Sunday, 18 March 2012
Summer Wine Brewery have brewed a fair few beers.
I've enjoyed every one I've drank but I think I've found my favourite. Bravura.
A 5.5% abv Pale Ale that's packed with New Zealand hops.
Pours a beautiful gold. Smells gorgeous.
Taste: Lemon sherbet bubblegum cheesecake.
Were there ever a more appropriate name for a sublime beer than Bravura?
Get some here
Saturday, 10 March 2012
I know when the Swan and Rushes last served Jaipur.
It was 18 August 2006.
I remember this well as the following morning I had the hangover from hell and I was due to head to London to see the mighty Celtic Frost play in the subterranean venue the Mean Fiddler.
Swan and Rushes were holding their annual cider and cheese festival. This combined with copious amounts of Jaipur and a lock-in caused near alcohol poisoning.
The train journey to the capital involved lots of sweating and weeping. Utterly pathetic.
Needless to say, hair of the dog and oysters at Borough Market were the cure, and it wasn't long before I was sinking cans of £3.50 Red Stripe at the gig.
Anyway, the Swan have finally got another cask of Jaipur and I'm drinking from it. You can see why I have fear of tomorrow.
Thursday, 8 March 2012
I've been coming here for a number of years. More than I care to remember. I can recall coming here in the early days after work one Friday and there being about 20 people drinking. If you pop in on a Friday at 5pm now everyone is already squashed elbow to elbow. Try and get in after 7pm and you will have to queue for over an hour. It's popular, but what does it do to promote beer?
The logo for the festival this year is Mr. Pickwick (Charles Dickens 1812-2012). This obviously has nothing to do with Leicester and beer festivals, but tweeness dictates there has to be a "theme". There's a festival special called Oliver Pist. Oh dear.
The venue is pure school canteen dreariness.
Sitting at formica tables in an echoey room under neon strip lights.
Some don't seem to mind though, I know people that come here every year for the novelty of drinking different beers but would never drink ale in a pub. What's that all about?

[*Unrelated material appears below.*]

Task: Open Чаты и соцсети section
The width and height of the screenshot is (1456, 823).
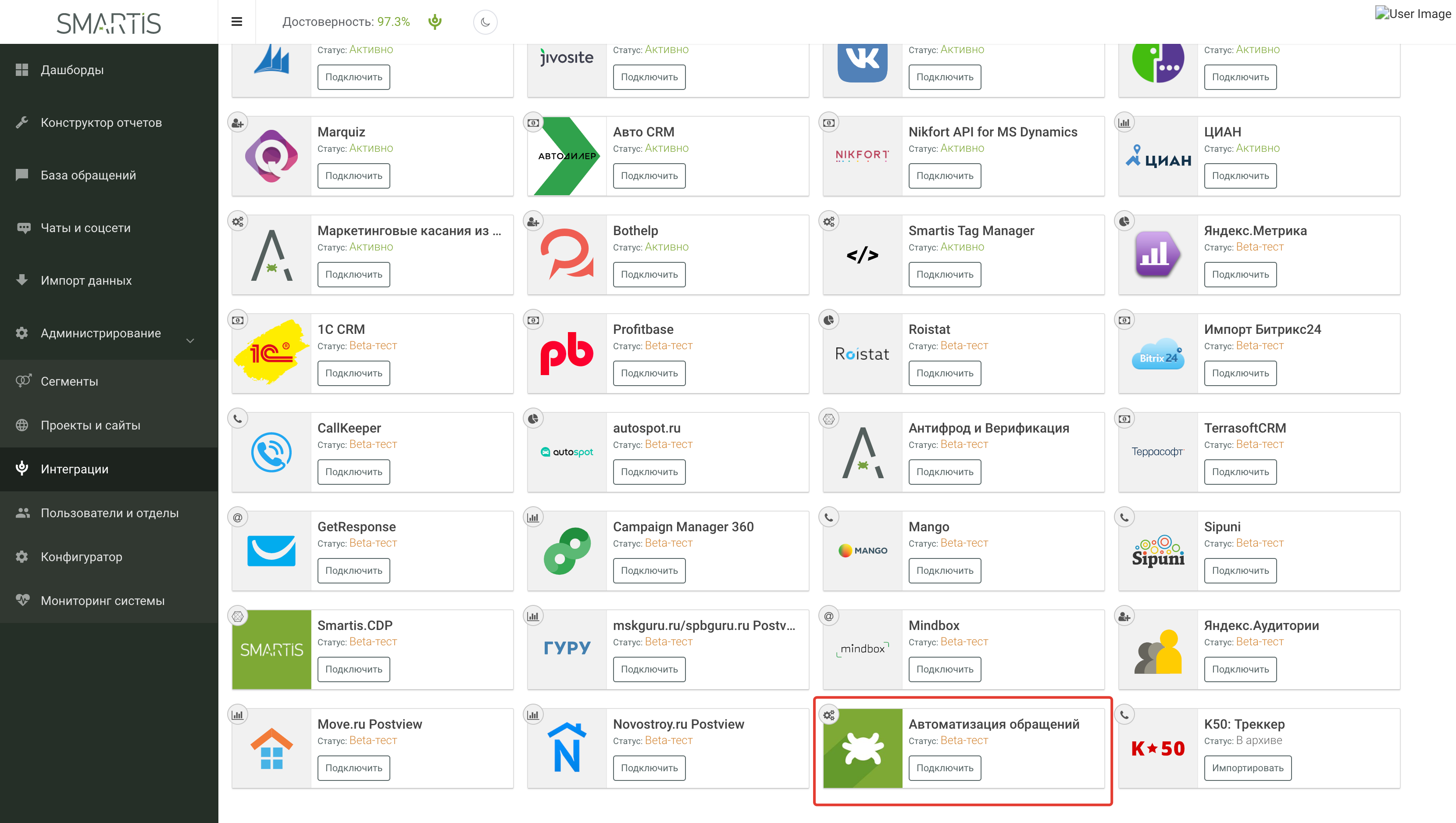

Look hard enough and you can find some great beers amongst the mediocre slop. It's also worth saying that all the beers I drank on the opening night were in great condition, a lot better than beer served in some of Leicester's CAMRA endorsed pubs.
The Brodie's RyePA Red was a gorgeous dry-hopped surprise, replacing the listed Hackney Red. The Flipside Russian Rouble was an impressive Imperial Stout. The Arbor Ales 500 Minute IPA at a hefty 10.7% abv was the beer that I suffered for the following morning.
So, a great night out drinking some great beers with friends, but does a beer festival like this serve any other purpose?
We won't see most of these beers in Leicester again, as the pubs already have their suppliers and their regular ales. Plus I expect many of the beers won't be brewed again.
Will we ever have a change of venue in Leicester? Probably not.
Great beer suffers from a bad image in these surroundings. I know people that won't drink at the festival because they don't like the venue. It's understandable. That parochial club needs to remove the blinkers and follow Nottingham's example.
Great beer deserves better than this.